Version Control is an important part of any DevOps strategy.

A Version Control System will allow team members to work freely on any file at any time, while supporting the merging of changes into a standard version. Even if you are the sole member of your team, a Version Control System is still a valuable resource as it will assist you in storing and organizing project versions correctly, restoring previous versions when needed, and keeping backups.

Version control in DevOps


In DevOps, a Version Control System gives better control over the version of the tests being scheduled without needing to amend your Build File or your Continuous Integration Server setup. Test versions are mastered in the Version Control System, and upon each run, the Continuous Integration Server can access the tests from that location.

Note that a Version Control System is not mandatory in a DevOps strategy with Provar, although it is recommended.

If you are not using a Version Control System, you can still schedule your tests using a Continuous Integration server, but the server will access your tests from a defined location on a local machine. If this is your scenario, you can skip the rest of this page and move on to Setting up Continuous Integration.

What do I need?


To use Version Control in your test scheduling, you will need to have:

  • A Version Control System set up
  • A defined Version Control strategy that is being followed by your team

If you already have both, skip the following sections and move to Version Control and Provar (see below) to learn what files must be checked into your Version Control System.

How do I get started?


If you do not yet have a Version Control System set up and/or a defined Version Control strategy, choose one of the following options:

  • I want to set up a Version Control System
  • I already have a Version Control System and want to learn how to use it with Provar:
    • I am using Git
    • I am using SVN, Team Foundation, or HP ALM
    • I use another Version Control System

I want to set up a Version Control System.

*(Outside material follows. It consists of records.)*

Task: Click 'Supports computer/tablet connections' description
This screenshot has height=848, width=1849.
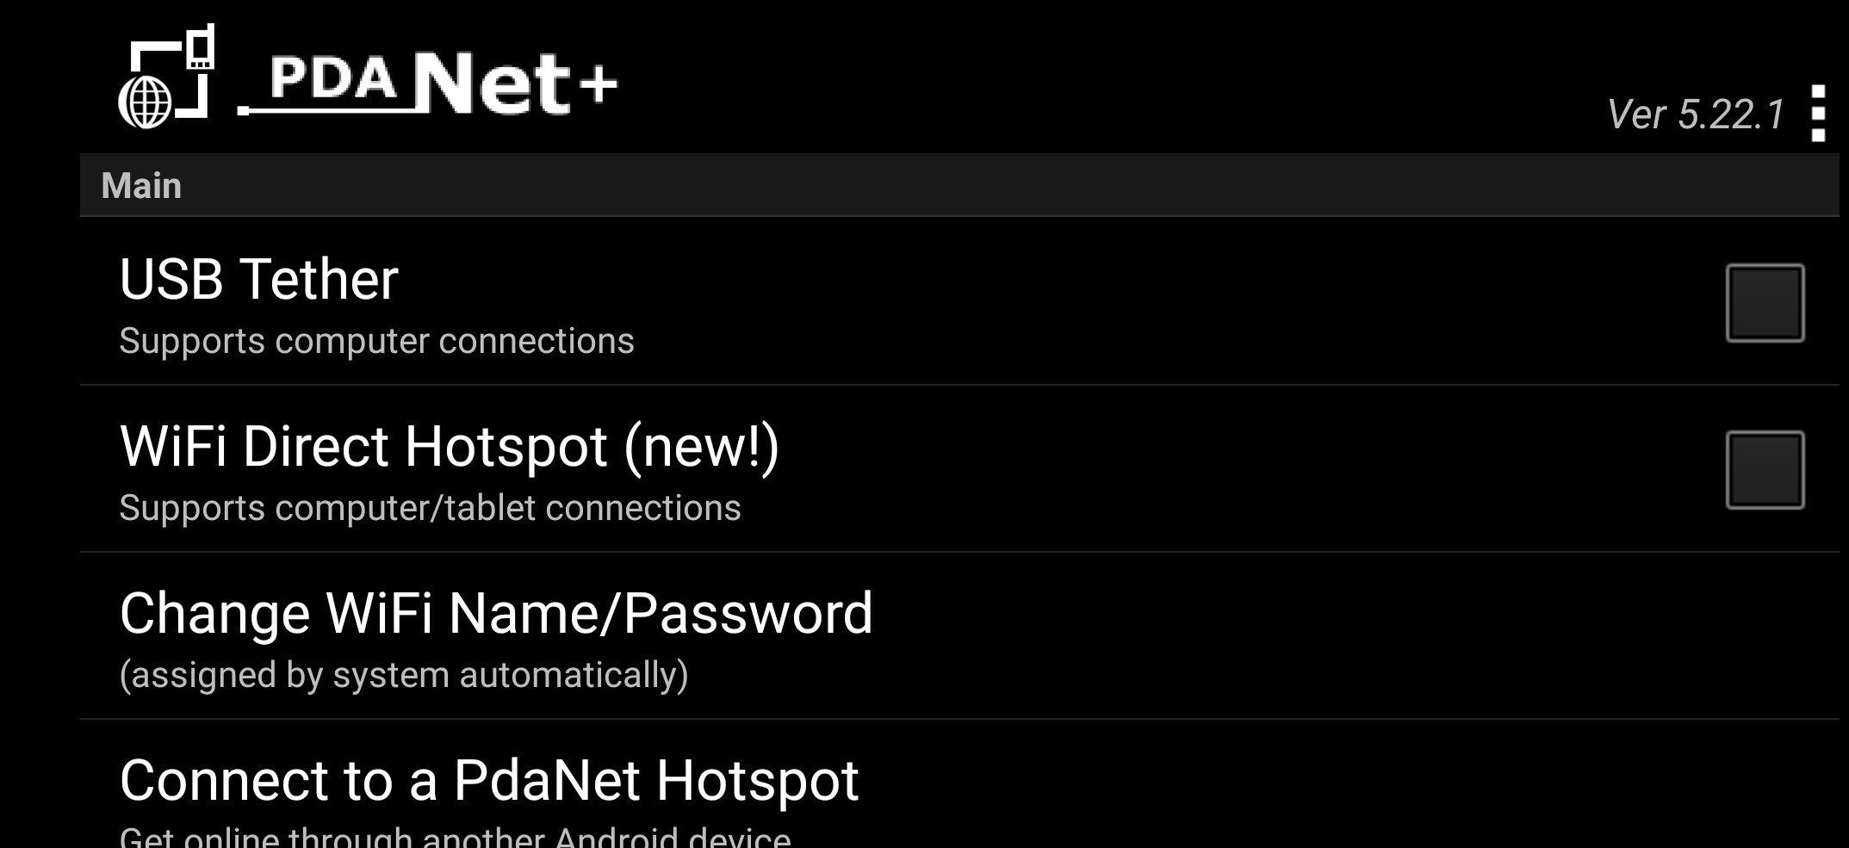Action: click(x=431, y=508)
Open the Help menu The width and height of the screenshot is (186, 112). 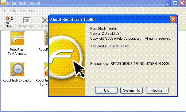(32, 11)
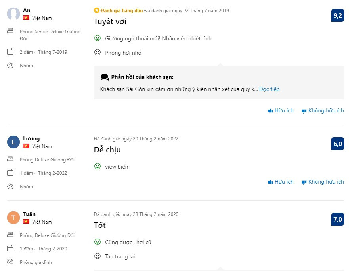Viewport: 350px width, 271px height.
Task: Click the Vietnam flag under Tuấn
Action: pos(26,222)
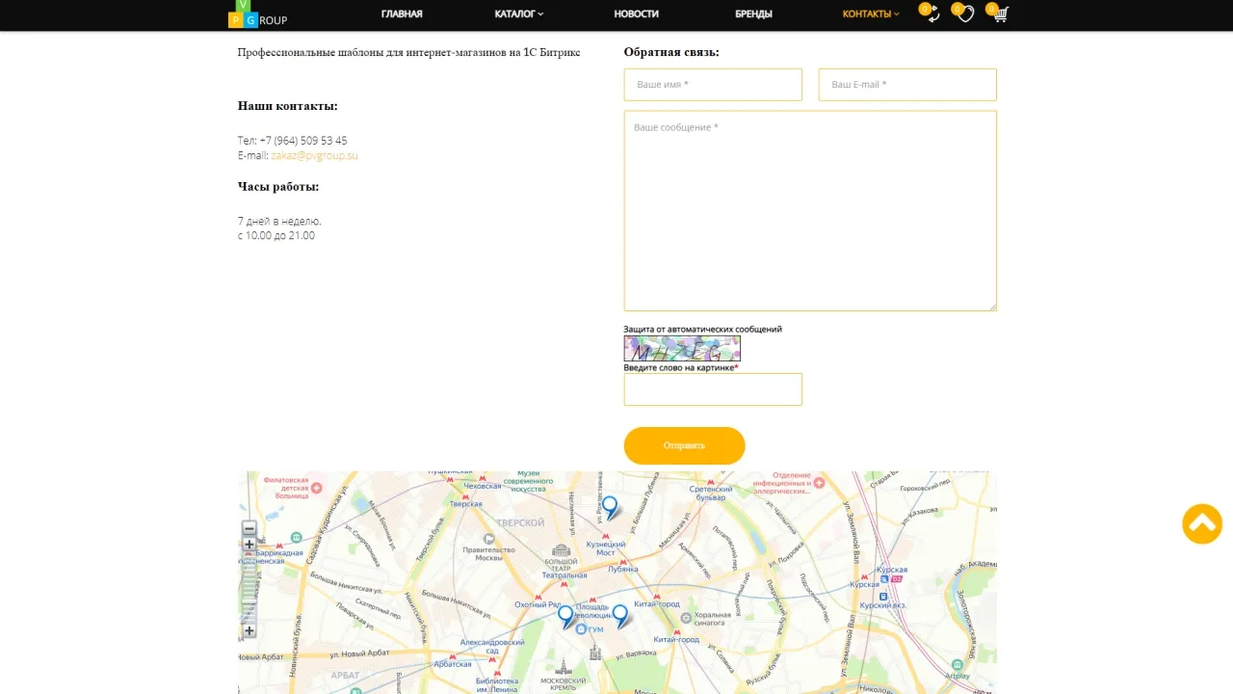The width and height of the screenshot is (1233, 694).
Task: Click the orange scroll-to-top arrow button
Action: pyautogui.click(x=1202, y=524)
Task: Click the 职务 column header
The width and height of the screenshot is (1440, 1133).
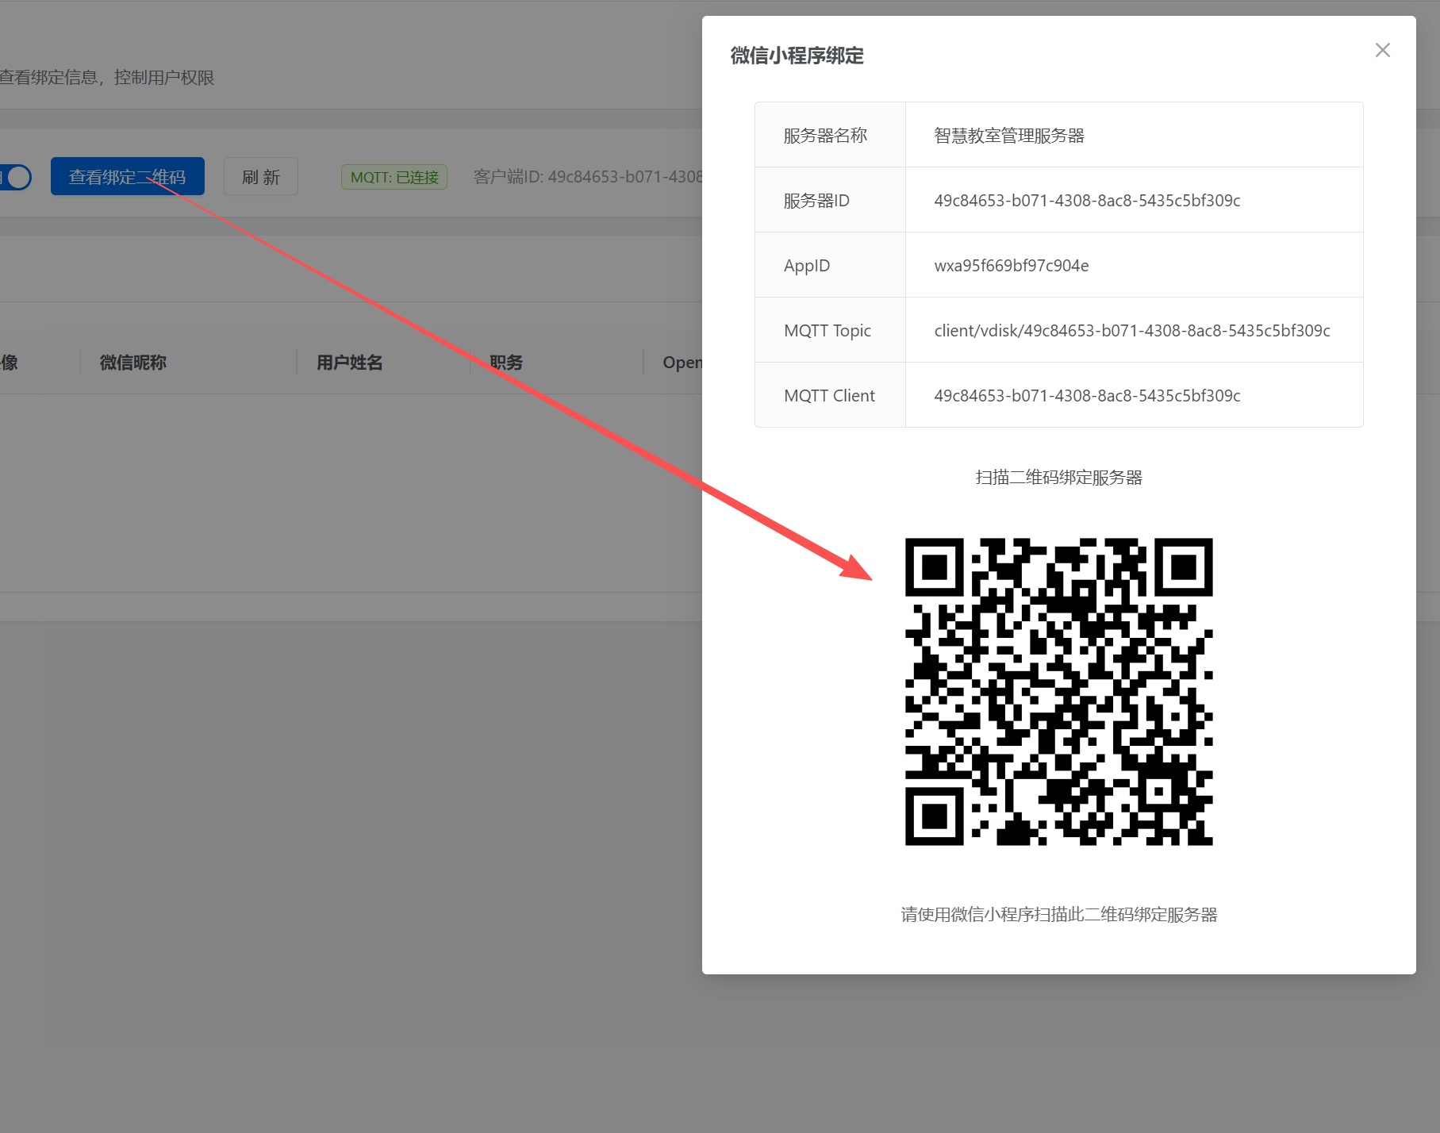Action: tap(506, 363)
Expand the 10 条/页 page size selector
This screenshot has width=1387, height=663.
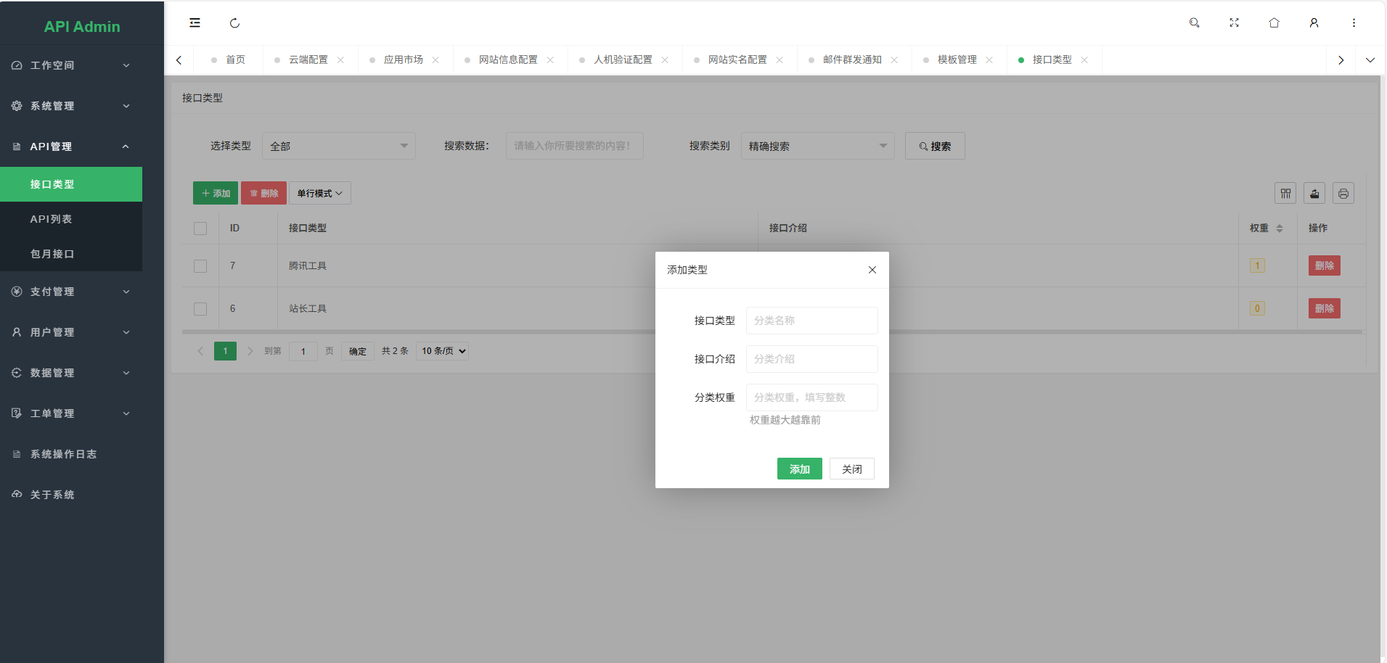coord(443,351)
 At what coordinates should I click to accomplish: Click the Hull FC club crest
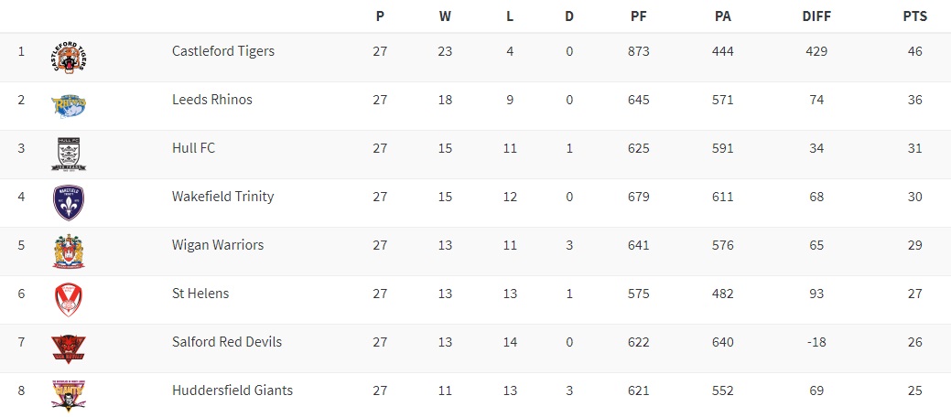pos(69,154)
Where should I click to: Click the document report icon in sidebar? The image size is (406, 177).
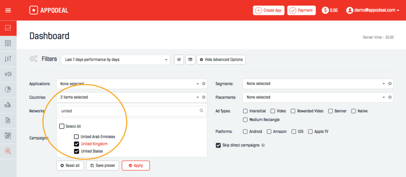tap(8, 120)
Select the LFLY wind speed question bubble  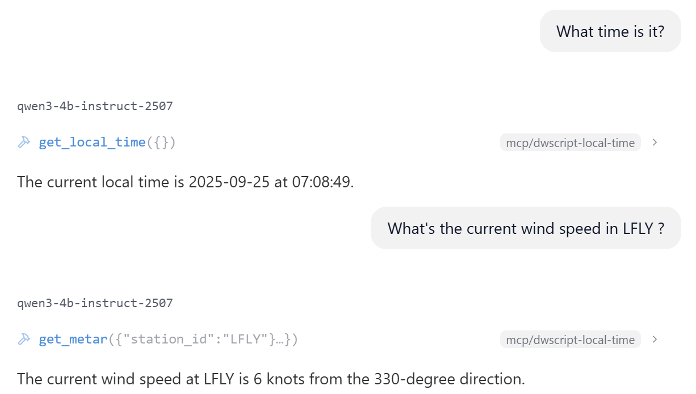[525, 228]
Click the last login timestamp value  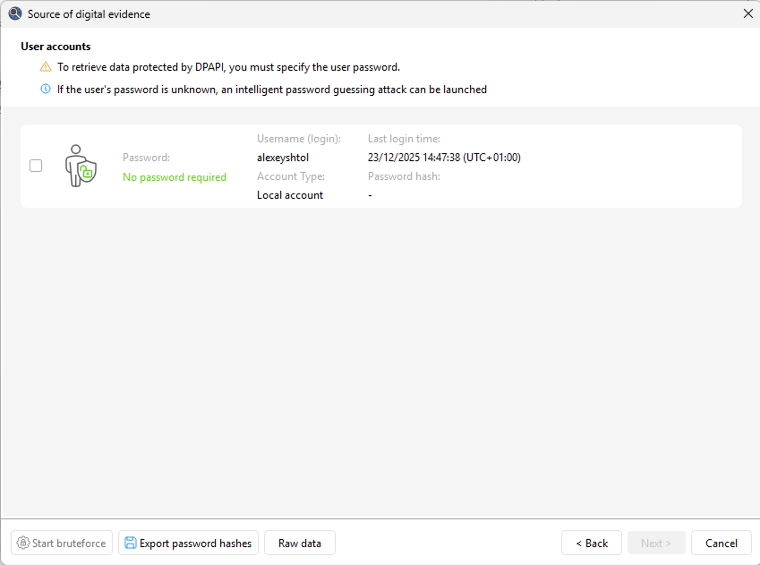444,158
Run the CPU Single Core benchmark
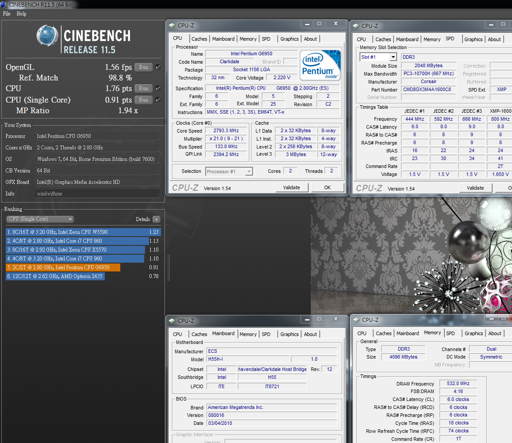This screenshot has height=443, width=512. tap(143, 100)
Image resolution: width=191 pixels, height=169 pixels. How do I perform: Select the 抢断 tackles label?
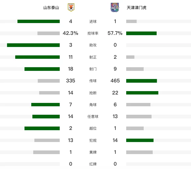tap(93, 93)
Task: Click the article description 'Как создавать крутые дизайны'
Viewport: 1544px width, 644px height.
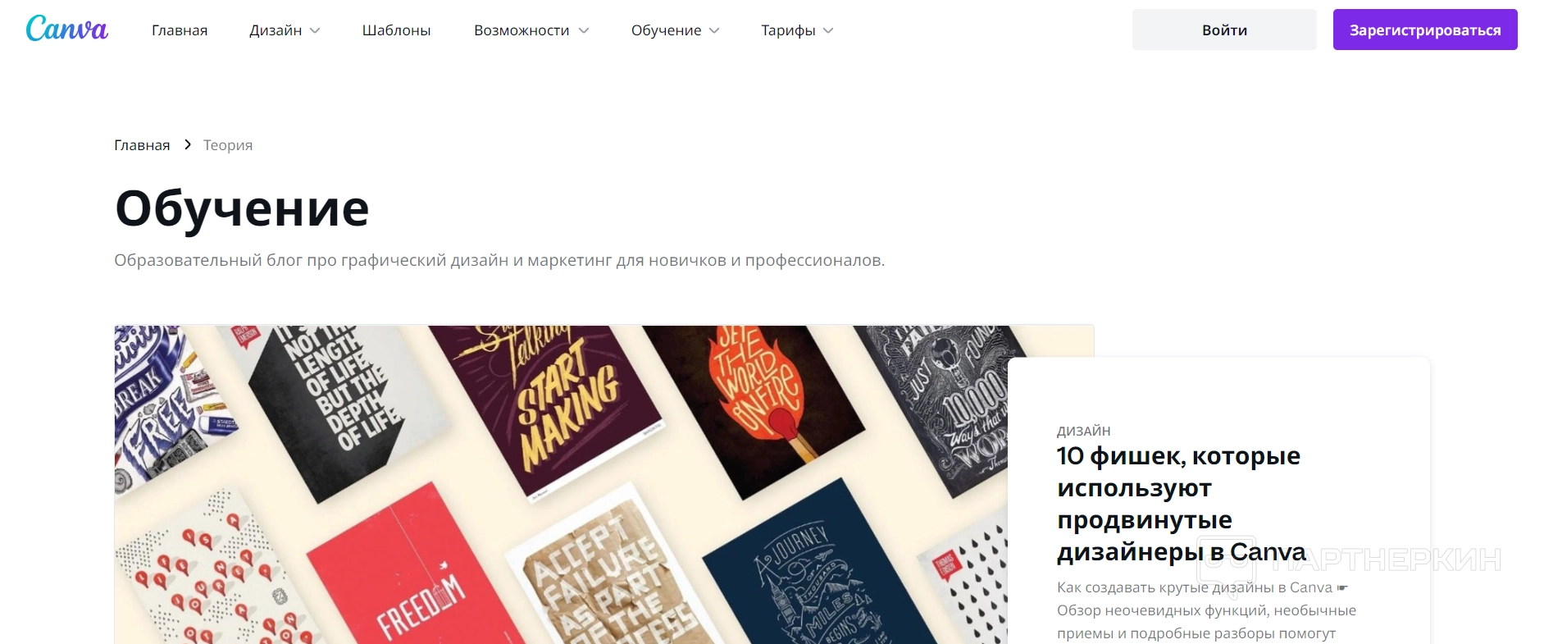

Start by choosing which Version Control System you want to use. One good option is Git. To start, try Salesforce’s Git and GitHub Basics Trailhead module, which includes instructions on installing Git and creating your first Repository. Once you’ve finished this module and have Git installed, move on to the next section.

I am using Git and want to learn how to use it with Provar.


Provar has a Git plugin that allows testers to perform Git activities from within Provar. Refer to Introduction to Git Integration for more information on setting up this plugin.

You must check specific Provar files in your Version Control to make your tests run properly when scheduled. Refer to Version Control and Provar (see below) for more information.

I am using SVN, Team Foundation Server or HP ALM.


Provar has plugins to support the use of SVN and Team Foundation Server. These plugins can be accessed under Help > Add/Remove Features when running Provar as an administrator. Refer to Introduction to Git Integration for detailed steps on enabling a plugin.

Provar also supports integration with HP ALM. Refer to the HP ALM help page for more information.

You must check specific Provar files in your Version Control to make your tests run properly when scheduled. Refer to Version Control and Provar (see below) for more information.

I use another Version Control System not mentioned above.


If Provar does not yet integrate with your Version Control System of choice, you can still use these systems with Provar by manually checking in your Project and Test Case files from your local directory.

You must check specific Provar files in your Version Control to make your tests run properly when scheduled. Refer to Version Control and Provar (see below) for more information.

Version Control and Provar


Provar is a file-based system. The files it creates are XML, Text or Java, as shown in the table below:

To make your tests run properly when scheduled, make sure that the following files are not checked into your Version Control System:

In addition, if you are using Git, the default .gitignore file should be replaced with this file. Ensure that the file has the extension .gitignore after saving it.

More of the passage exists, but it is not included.